Important distinction:

Layer Data Goal
GR00T VLA GR00T-LeRobot: image/state/action/language Learn a policy from observation and instruction.
SONIC WBC motion_lib PKL, SMPL, SOMA, G1 trajectories Learn a whole-body motion/controller foundation.
C++ deploy ONNX/TensorRT + ZMQ + robot state Run realtime control in sim or on real hardware.

When Do You Need To Train SONIC?

Not every project needs custom SONIC training. For manipulation tasks on Unitree G1 using the official workflow, the faster path is usually:

real/sim/public LeRobot data
  -> fine-tune GR00T VLA with UNITREE_G1_SONIC
  -> use the released SONIC checkpoint/deploy stack
  -> infer with PolicyServer + launch_inference.py

Train or fine-tune SONIC yourself only when:

  • You need a controller for a non-G1 embodiment or changed joint/body layout.
  • The released checkpoint does not cover the motion skills you need.
  • You are researching controller foundations, motion tracking, or SOMA/SMPL encoders.
  • You need custom ONNX/TensorRT export for an internal C++ deployment stack.

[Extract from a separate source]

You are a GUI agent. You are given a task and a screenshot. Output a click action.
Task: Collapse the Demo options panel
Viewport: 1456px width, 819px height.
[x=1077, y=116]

If your main goal is VLA training from sim or real data, finish Parts 1-3 first. Part 4 is a lower-level controller layer with much higher compute cost.

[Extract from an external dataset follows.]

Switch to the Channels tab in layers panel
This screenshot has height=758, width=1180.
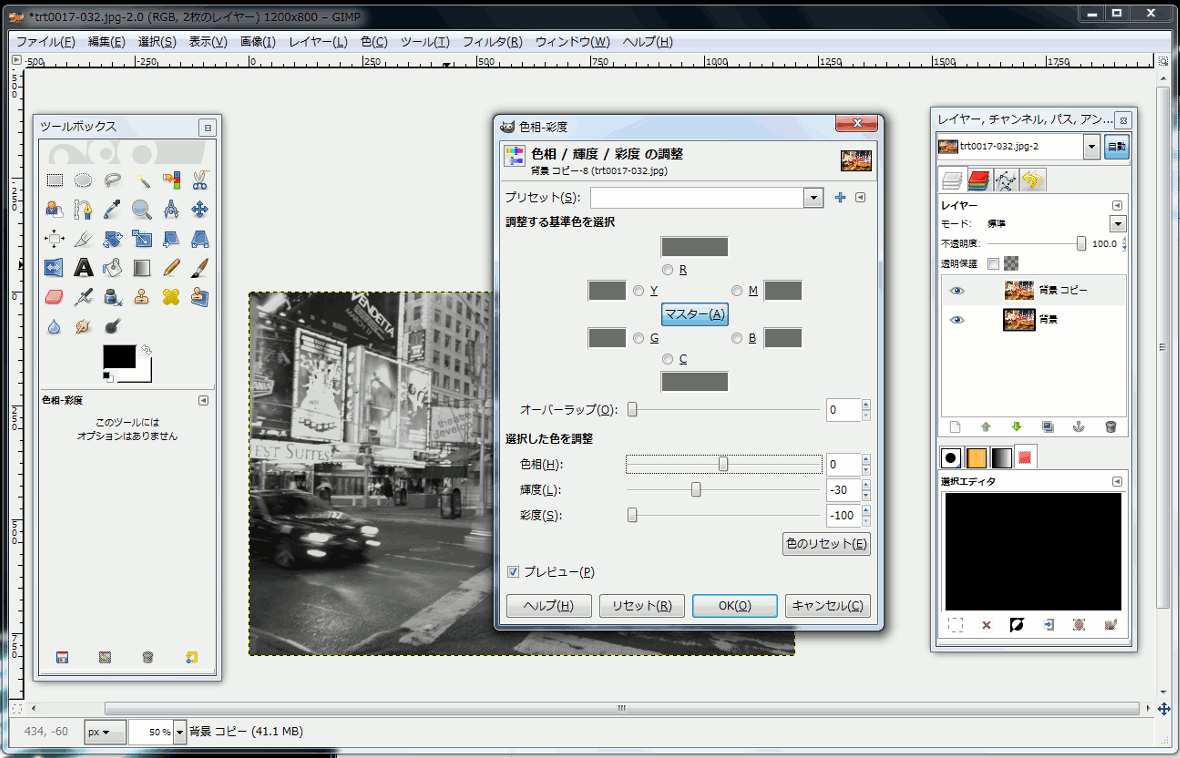click(977, 180)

4.2 Environment And Hardware

The GR00T-WholeBodyControl training docs describe SONIC training as Isaac Lab PPO with many parallel environments. They recommend 64+ GPUs for reasonable convergence time; one 8-GPU node works but is much slower. You do not need 64 GPUs to learn the pipeline:

Goal Practical GPU/VRAM
Load env + replay motion 1 GPU, 16-24 GB
Debug 100 training iterations 1 GPU, 24-48 GB
Single-node training 8 GPUs, more VRAM is better
Serious convergence 64+ GPUs according to docs
ONNX export 1 GPU or CPU depending on env/checkpoint

Setup:

sudo apt update
sudo apt install -y git git-lfs
git lfs install

git clone https://github.com/NVlabs/GR00T-WholeBodyControl.git
cd GR00T-WholeBodyControl
git lfs pull

python check_environment.py

Install training dependencies:

# Isaac Lab must be installed separately.
pip install -e "gear_sonic/[training]"

Download checkpoint/sample data:

pip install huggingface_hub
python download_from_hf.py --training

Expected layout:

GR00T-WholeBodyControl/
├── gear_sonic/
├── gear_sonic_deploy/
├── data/
│   ├── motion_lib_bones_seed/
│   │   ├── robot/
│   │   └── robot_filtered/
│   └── smpl_filtered/
├── sample_data/
│   ├── robot_filtered/
│   └── smpl_filtered/
└── logs_rl/

4.3 Prepare Motion Data

Convert Bones-SEED CSV To motion_lib

BONES-SEED is a large motion dataset with G1 MuJoCo trajectories according to the repo/docs. SONIC expects motion data in motion_lib PKL format.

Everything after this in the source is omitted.